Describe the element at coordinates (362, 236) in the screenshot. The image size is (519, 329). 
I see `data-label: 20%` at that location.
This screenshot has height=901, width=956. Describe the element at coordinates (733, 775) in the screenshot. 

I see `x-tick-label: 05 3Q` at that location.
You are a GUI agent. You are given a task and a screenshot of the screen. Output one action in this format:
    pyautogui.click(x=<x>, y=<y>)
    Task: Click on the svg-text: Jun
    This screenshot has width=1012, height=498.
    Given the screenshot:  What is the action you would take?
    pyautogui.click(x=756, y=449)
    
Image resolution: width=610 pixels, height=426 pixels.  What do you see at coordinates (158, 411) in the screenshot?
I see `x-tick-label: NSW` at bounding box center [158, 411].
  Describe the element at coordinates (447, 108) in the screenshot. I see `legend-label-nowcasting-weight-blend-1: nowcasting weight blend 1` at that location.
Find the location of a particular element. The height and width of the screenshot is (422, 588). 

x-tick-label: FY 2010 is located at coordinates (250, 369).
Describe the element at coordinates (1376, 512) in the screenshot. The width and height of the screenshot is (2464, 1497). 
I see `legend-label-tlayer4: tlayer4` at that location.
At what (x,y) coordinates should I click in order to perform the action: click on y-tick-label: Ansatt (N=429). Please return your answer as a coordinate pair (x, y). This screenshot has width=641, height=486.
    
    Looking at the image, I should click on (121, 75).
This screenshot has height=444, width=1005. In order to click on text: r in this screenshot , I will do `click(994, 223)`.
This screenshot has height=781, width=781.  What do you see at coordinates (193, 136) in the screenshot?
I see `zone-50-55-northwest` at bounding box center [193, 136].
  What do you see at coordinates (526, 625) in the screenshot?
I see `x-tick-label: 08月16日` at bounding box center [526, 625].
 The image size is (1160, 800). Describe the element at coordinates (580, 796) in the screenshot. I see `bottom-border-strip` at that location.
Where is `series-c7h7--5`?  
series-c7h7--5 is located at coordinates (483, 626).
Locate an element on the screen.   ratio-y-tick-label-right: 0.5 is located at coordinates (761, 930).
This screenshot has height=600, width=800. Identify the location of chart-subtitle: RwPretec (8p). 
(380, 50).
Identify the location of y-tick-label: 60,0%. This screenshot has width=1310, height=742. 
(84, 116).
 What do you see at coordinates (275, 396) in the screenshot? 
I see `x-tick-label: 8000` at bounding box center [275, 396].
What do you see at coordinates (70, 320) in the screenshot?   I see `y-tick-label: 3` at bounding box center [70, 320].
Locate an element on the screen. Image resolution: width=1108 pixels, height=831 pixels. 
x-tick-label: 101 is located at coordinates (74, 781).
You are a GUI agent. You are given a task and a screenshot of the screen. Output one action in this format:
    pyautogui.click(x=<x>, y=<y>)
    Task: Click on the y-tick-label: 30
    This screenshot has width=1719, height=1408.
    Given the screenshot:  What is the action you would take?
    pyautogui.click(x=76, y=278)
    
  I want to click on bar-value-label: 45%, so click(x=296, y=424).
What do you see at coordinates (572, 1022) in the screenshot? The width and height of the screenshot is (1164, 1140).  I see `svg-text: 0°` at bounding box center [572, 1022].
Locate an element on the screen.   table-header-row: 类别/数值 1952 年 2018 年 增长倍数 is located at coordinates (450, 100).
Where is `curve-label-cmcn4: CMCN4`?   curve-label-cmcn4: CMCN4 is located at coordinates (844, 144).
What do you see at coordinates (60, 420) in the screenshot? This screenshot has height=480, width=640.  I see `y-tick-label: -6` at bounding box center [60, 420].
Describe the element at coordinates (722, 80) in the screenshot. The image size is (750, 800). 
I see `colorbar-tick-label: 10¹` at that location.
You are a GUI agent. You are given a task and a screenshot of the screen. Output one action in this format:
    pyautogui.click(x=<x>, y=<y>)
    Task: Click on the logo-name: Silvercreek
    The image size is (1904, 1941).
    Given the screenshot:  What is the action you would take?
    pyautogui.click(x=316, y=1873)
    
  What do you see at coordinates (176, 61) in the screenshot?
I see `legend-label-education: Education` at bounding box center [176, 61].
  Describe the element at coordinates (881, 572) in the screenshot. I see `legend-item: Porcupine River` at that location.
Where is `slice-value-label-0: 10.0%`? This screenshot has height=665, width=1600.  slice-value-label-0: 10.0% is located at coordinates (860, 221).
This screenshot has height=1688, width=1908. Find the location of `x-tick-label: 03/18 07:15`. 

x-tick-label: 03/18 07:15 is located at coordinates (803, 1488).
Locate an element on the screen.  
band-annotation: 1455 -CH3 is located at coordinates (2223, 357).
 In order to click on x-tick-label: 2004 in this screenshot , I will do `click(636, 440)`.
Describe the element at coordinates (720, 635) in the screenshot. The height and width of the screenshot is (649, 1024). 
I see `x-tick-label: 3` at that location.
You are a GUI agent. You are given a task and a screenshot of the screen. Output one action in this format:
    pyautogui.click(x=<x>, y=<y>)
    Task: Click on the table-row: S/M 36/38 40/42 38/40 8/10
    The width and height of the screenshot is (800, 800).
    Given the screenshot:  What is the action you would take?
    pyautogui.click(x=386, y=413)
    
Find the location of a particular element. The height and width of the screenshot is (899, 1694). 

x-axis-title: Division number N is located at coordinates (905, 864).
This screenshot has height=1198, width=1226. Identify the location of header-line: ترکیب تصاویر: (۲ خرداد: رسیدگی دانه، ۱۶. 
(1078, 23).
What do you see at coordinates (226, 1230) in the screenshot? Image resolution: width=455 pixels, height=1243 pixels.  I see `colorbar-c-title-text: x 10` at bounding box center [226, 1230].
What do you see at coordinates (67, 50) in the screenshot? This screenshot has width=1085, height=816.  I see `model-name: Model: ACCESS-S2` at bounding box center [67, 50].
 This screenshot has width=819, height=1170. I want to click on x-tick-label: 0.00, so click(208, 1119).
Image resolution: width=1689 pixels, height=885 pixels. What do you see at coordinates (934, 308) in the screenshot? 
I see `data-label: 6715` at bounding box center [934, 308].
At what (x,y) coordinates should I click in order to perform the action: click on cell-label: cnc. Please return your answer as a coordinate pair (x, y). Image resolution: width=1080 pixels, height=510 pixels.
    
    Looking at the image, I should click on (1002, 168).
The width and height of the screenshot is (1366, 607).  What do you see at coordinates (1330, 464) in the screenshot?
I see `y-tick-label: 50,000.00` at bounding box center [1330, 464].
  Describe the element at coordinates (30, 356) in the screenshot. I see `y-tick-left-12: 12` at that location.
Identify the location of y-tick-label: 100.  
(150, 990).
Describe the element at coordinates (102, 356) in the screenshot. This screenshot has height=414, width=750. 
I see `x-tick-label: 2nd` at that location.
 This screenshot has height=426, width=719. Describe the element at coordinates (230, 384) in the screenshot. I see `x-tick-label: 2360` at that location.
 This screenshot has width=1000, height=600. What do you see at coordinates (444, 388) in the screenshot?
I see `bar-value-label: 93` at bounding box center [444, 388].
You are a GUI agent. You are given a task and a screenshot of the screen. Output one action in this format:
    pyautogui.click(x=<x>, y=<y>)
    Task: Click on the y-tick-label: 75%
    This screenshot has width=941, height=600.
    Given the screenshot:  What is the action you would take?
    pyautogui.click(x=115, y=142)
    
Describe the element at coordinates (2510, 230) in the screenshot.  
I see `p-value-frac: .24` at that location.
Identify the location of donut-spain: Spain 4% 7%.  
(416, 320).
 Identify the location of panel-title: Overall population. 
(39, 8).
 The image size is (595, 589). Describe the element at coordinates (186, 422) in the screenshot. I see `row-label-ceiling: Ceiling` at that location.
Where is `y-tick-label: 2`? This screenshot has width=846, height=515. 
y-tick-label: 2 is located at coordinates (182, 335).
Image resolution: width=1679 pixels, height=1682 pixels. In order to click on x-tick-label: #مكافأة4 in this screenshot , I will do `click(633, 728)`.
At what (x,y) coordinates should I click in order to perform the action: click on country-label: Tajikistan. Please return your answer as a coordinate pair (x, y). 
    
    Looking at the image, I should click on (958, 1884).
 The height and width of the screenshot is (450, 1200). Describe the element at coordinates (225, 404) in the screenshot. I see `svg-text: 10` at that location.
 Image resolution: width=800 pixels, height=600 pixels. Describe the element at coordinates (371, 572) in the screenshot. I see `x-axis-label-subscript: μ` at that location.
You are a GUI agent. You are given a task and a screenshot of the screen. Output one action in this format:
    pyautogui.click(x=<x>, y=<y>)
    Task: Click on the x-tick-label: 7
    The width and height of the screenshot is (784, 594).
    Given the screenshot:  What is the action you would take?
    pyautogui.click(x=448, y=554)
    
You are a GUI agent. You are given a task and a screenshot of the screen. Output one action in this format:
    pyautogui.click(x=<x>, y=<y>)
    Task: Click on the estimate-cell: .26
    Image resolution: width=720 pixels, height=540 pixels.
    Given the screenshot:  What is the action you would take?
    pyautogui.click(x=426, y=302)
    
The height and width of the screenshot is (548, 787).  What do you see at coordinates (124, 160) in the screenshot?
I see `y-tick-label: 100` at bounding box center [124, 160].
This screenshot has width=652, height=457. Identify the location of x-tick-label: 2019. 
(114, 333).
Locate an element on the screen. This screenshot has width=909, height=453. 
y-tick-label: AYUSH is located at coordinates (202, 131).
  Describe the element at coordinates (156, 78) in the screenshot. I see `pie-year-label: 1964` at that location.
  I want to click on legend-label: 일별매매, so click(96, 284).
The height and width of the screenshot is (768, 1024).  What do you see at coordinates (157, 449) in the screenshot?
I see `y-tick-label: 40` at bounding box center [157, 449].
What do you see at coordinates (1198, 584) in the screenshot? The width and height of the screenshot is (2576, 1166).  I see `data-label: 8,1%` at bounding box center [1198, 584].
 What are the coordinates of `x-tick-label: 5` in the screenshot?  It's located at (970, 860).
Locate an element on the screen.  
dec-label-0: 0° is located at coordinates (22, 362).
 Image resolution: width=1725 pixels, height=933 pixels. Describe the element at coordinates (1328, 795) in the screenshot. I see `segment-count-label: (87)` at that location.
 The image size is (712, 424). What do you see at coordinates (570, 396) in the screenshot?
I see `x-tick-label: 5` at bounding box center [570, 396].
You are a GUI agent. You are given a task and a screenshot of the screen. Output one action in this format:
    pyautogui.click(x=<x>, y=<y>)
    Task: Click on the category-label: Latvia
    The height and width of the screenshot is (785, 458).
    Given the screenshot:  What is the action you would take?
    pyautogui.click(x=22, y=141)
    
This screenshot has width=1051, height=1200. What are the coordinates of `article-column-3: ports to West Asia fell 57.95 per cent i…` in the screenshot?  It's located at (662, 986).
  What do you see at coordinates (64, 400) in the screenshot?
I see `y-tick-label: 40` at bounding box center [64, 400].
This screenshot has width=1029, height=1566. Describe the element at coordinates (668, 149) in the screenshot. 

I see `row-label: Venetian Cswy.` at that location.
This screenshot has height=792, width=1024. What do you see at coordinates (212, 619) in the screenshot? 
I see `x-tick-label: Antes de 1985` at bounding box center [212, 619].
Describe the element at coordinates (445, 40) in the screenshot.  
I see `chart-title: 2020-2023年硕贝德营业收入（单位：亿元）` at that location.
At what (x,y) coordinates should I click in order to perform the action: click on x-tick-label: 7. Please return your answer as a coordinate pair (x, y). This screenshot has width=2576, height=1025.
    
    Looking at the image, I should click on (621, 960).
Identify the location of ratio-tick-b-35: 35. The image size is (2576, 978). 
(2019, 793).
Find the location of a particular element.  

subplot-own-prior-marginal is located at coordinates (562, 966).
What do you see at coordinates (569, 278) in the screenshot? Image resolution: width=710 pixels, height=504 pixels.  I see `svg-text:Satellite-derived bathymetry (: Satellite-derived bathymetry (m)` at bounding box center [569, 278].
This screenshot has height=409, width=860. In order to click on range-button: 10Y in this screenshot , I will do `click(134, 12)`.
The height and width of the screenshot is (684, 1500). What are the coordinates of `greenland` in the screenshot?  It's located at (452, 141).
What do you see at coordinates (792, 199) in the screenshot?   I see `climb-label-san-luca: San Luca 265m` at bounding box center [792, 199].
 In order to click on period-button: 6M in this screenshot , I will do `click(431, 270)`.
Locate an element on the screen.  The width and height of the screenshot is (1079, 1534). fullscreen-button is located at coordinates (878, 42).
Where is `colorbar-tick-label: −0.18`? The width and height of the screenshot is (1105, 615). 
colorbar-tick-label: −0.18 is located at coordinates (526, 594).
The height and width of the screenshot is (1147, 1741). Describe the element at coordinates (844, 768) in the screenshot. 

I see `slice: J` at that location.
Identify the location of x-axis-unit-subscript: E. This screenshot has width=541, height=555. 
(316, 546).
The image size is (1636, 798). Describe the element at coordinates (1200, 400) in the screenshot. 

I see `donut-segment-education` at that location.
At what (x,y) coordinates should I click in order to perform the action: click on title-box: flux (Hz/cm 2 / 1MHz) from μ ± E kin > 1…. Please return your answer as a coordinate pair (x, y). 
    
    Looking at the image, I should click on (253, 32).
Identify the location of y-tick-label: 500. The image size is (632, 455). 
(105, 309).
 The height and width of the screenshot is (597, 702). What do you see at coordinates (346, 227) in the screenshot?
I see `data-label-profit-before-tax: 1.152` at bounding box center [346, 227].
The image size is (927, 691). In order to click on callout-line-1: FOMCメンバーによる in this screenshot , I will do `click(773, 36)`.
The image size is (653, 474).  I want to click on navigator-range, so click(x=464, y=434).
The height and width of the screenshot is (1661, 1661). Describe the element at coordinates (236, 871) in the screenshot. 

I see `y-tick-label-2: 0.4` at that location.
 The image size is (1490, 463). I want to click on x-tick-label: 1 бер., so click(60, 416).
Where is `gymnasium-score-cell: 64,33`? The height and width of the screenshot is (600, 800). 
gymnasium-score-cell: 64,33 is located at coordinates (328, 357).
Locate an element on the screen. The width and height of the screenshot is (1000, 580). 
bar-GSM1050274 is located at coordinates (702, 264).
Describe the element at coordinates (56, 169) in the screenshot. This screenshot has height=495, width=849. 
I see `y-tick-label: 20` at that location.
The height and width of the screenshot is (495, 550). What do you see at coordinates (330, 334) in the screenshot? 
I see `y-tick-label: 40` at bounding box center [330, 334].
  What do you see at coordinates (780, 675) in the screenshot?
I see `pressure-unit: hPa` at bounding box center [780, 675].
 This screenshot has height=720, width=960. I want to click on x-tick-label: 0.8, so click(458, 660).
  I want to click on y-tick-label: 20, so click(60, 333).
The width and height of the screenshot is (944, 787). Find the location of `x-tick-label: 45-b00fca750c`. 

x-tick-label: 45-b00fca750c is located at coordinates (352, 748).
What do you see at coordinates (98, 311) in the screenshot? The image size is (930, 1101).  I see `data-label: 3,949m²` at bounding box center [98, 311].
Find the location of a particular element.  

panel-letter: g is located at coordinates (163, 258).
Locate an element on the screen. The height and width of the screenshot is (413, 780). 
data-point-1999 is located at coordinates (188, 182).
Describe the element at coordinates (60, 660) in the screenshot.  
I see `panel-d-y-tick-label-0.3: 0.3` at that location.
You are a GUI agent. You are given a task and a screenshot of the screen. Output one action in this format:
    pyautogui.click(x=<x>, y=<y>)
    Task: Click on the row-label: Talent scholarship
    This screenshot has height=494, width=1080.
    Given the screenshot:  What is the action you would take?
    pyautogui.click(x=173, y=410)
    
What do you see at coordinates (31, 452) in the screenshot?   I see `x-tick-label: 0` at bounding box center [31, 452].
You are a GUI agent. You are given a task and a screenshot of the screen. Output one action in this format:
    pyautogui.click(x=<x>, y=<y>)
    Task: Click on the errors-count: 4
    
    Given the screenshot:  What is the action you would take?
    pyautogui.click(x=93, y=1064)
------------------------------------------------------------------------
*What you are asked to do*.
Put the listing, from its start through the line containing "pyautogui.click(x=756, y=449)", into a numbered list, leaving out blank lines.

*Response box*.
1. Describe the element at coordinates (362, 236) in the screenshot. The image size is (519, 329). 
2. I see `data-label: 20%` at that location.
3. This screenshot has height=901, width=956. Describe the element at coordinates (733, 775) in the screenshot. 
4. I see `x-tick-label: 05 3Q` at that location.
5. You are a GUI agent. You are given a task and a screenshot of the screen. Output one action in this format:
6.     pyautogui.click(x=<x>, y=<y>)
7.     Task: Click on the svg-text: Jun
8.     This screenshot has width=1012, height=498.
9.     Given the screenshot:  What is the action you would take?
10.     pyautogui.click(x=756, y=449)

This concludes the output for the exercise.